▶ Aim of the exercise
In the entries below, repeat only the lines between those holding "You are a computer-use" and "the XYZ Euler", inclusive. Leave pictures out.

▶ Material for this exercise
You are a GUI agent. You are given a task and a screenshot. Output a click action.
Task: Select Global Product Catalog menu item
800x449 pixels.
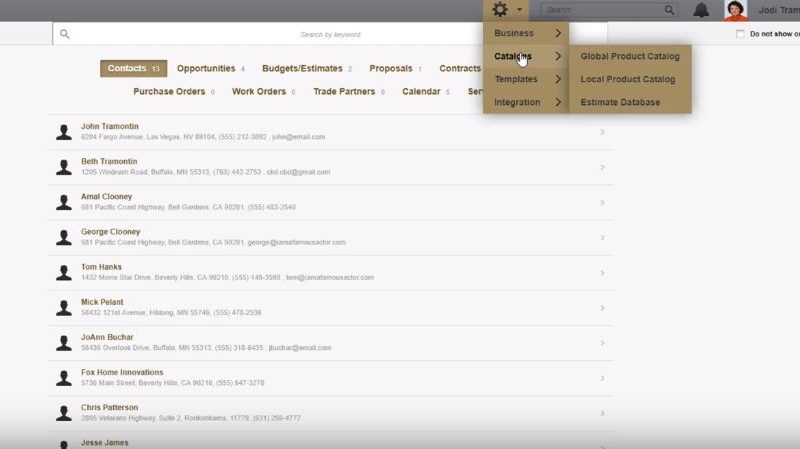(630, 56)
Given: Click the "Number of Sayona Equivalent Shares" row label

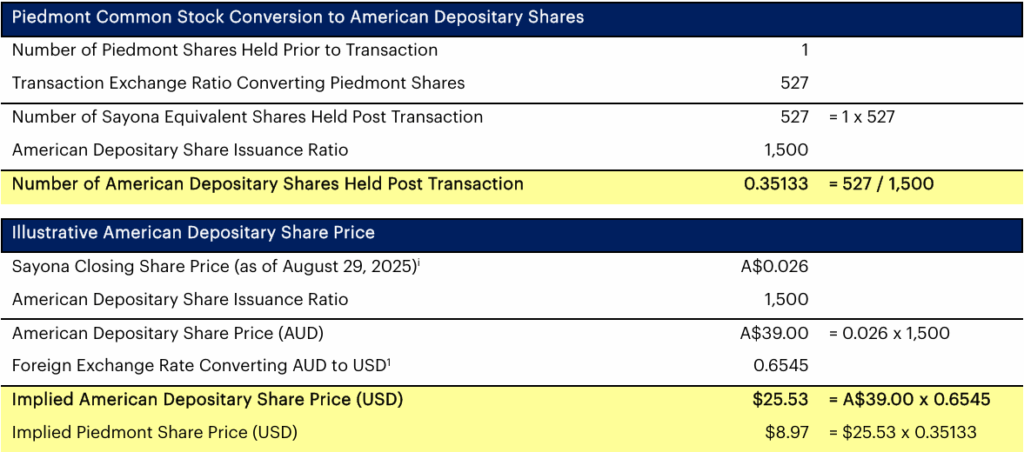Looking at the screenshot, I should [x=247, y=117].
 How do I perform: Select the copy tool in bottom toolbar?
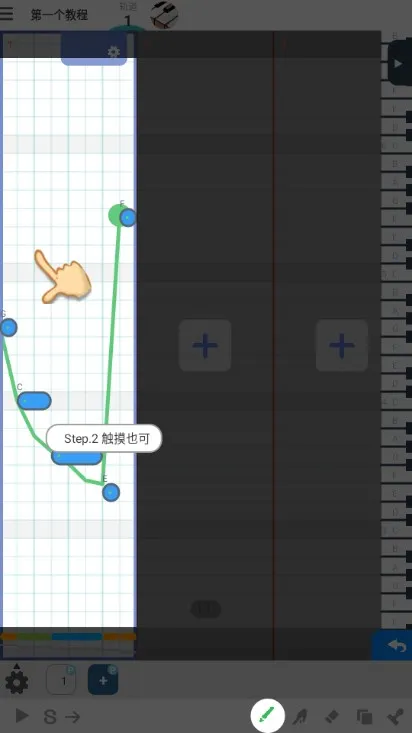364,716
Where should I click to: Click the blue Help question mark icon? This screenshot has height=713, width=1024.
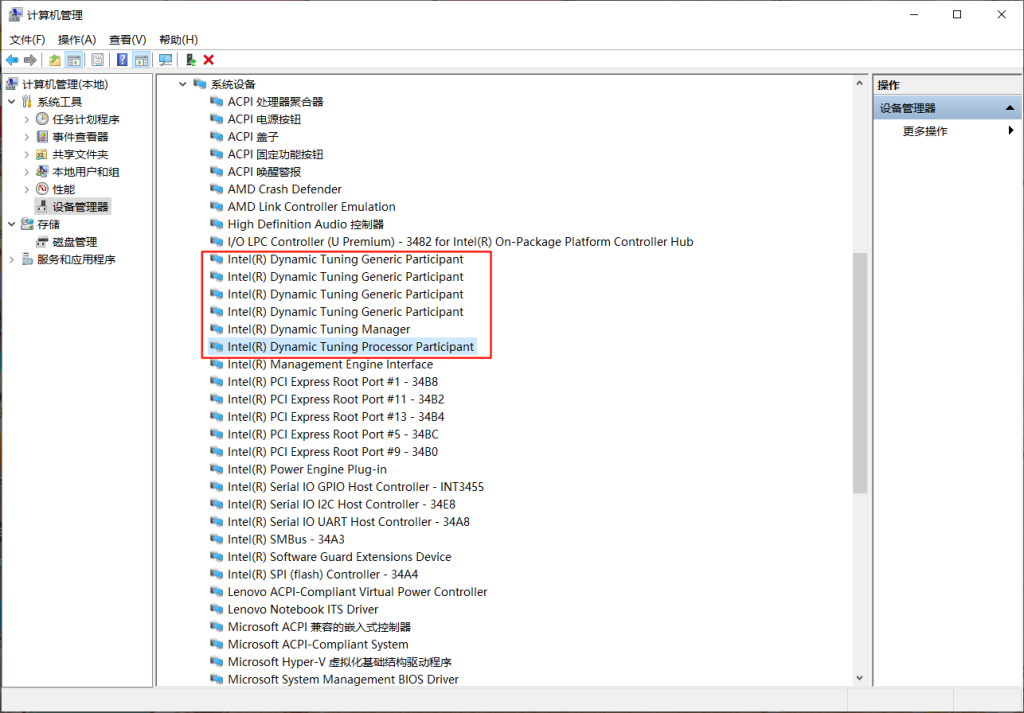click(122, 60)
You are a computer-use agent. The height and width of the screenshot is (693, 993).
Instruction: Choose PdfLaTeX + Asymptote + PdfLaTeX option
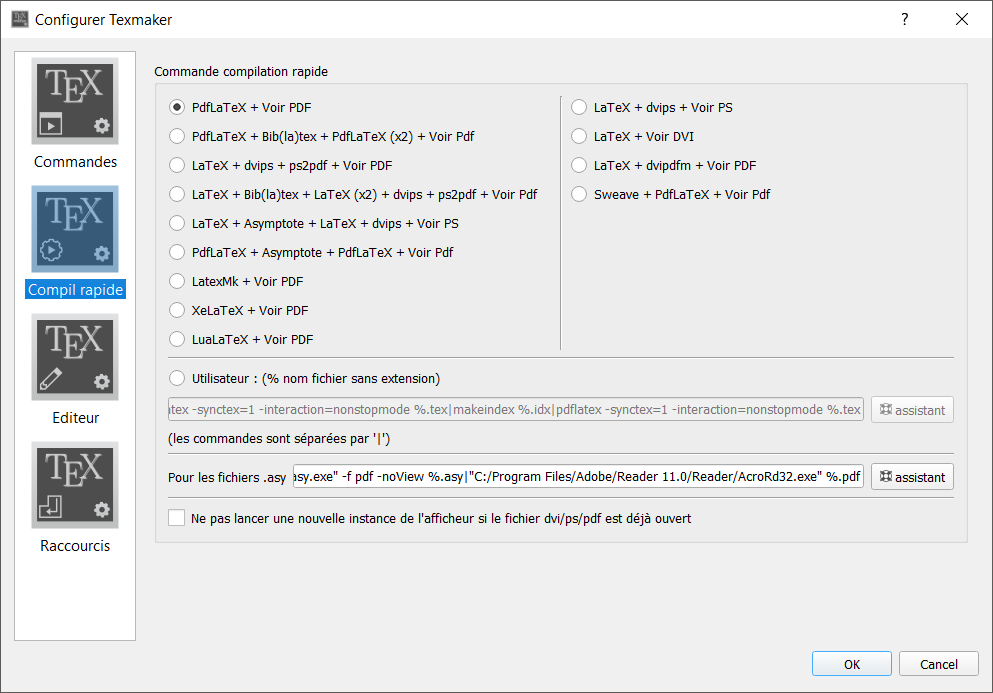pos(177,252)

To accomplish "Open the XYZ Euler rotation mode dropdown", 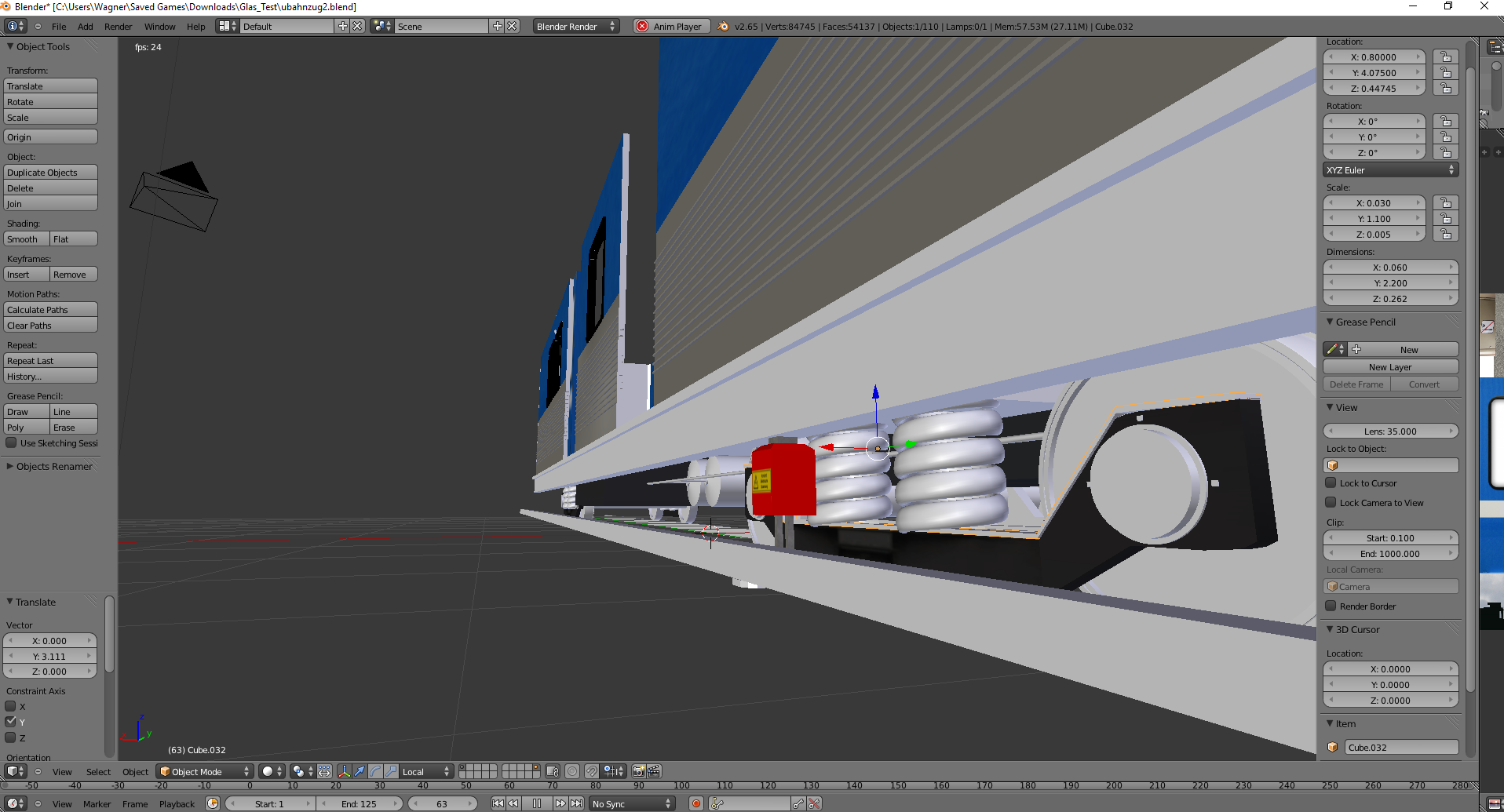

---

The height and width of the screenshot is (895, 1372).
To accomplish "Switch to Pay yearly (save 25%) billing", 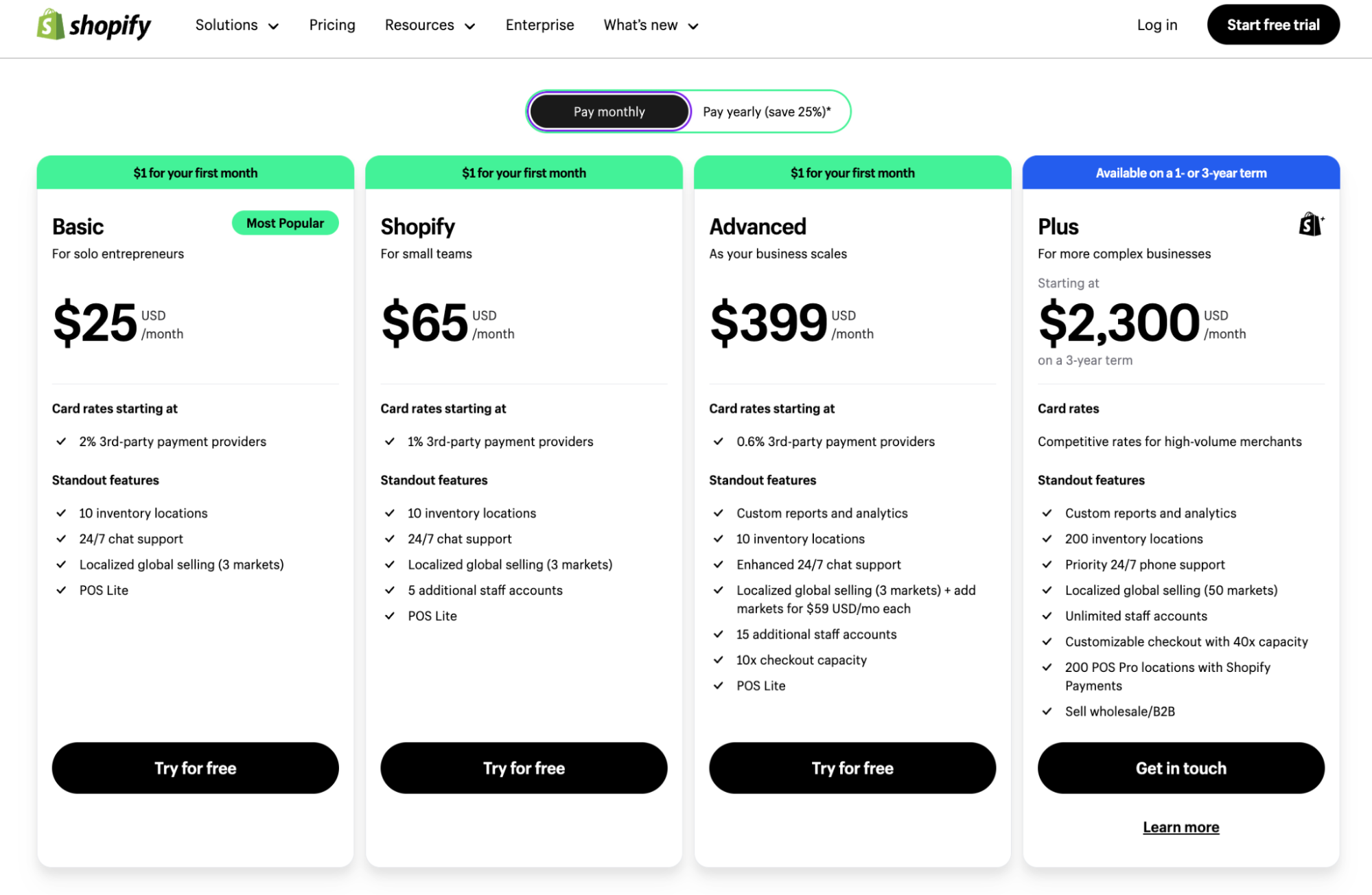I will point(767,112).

▶ Worked solution
You are a computer-use agent. The height and width of the screenshot is (693, 993).
Instruction: Choose PdfLaTeX + Asymptote + PdfLaTeX option
pos(177,252)

To accomplish "Open the XYZ Euler rotation mode dropdown", 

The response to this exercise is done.